The strange history of the Die Hard movies
As any action fanatic will tell you, Die Hard is among the best films of its type ever made. Tautly directed by John McTiernan, deceptively well shot by cinematographer Jan de Bont, and full of charismatic turns from Bruce Willis, Alan Rickman and Bonnie Bedelia, it’s seldom been bettered, even by its sequels.
What’s notable about Die Hard and the movies that followed it, though, is that there’s an intriguing story behind the origins of each one. And if you ever thought, while sitting through the sequels, that they’re all very different in tone and style from each other, there’s a very good reason for that…
Written by Steven E de Souza and Jeb Stuart, the screenplay for Die Hard was based on the 1979 novel Nothing Lasts Forever by Roderick Thorp. Thorp was inspired to write the novel, about German terrorists taking over a Los Angeles office block after watching The Towering Inferno, one of the most successful of Irwin Allen's star-laden disaster pictures.
Although Nothing Lasts Forever’s basic high-rise thriller concept was ported across to the movie Die Hard more or less intact, the characters were somewhat different in the novel. The protagonist in Thorp's story was a chap called Joseph Leland, a retired police officer who’s unhappily divorced. In the book, it’s his daughter rather than his wife who’s the hostage in the building, which belongs to the mythical Klaxon Oil rather than the Nakatomi Corporation in McTiernan’s film.
Interestingly, the character of Harry Ellis is remarkably similar to the one in the book; he’s a coke user, immediately disliked by the hero, and at one point colludes with the terrorists. And like Ellis in the movie, the one in the book comes to a fittingly sticky end.
When it was first optioned, Nothing Lasts Forever was going to be made as a vehicle for Frank Sinatra, who’d already starred in an adaptation of Thorp’s earlier novel, The Detective. Sinatra would have again played Joe Leland, an elder hero who’d probably spend far less time crawling through ducts and swinging from fire hoses.
When that production fell apart, Nothing Lasts Forever was reworked as another 80s action vehicle for Arnold Schwarzenegger, which would have served as a sequel to his 1985 hit, Commando. This would presumably have meant that Arnie would have played John Matrix again, this time heaving his rippling bulk into Fox Plaza lifts to rescue his daughter Jenny from terrorists. What a movie that would have been.
Instead, former TV actor Bruce Willis was brought on board, his character rewritten as a younger yet still cynical cop by the name of John McClane. The movie was retitled Die Hard, and the rest is action movie history.

■ **Dataset content**
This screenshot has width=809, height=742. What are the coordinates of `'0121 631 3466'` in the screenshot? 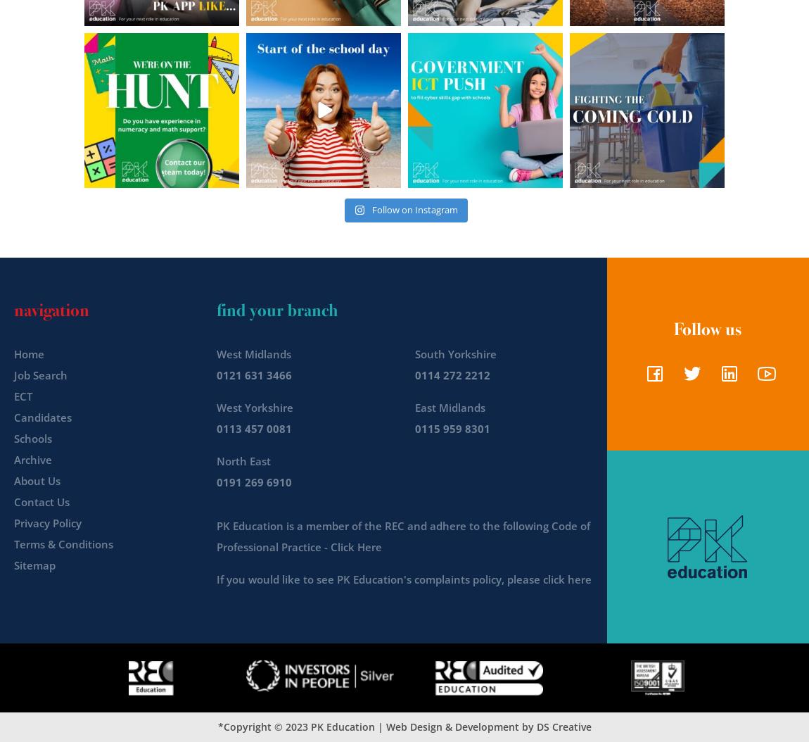 It's located at (216, 374).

■ **Problems**
- A) According to the Die Hard article, what 1979 novel was the screenplay for Die Hard based on?
- B) Write out the passage of the Die Hard article starting with "When that production" and going on through "would have been.".
Rely only on the Die Hard article and set the data aside.

■ **Worked solutions**
- A) Nothing Lasts Forever, by Roderick Thorp.

- B)
When that production fell apart, Nothing Lasts Forever was reworked as another 80s action vehicle for Arnold Schwarzenegger, which would have served as a sequel to his 1985 hit, Commando. This would presumably have meant that Arnie would have played John Matrix again, this time heaving his rippling bulk into Fox Plaza lifts to rescue his daughter Jenny from terrorists. What a movie that would have been.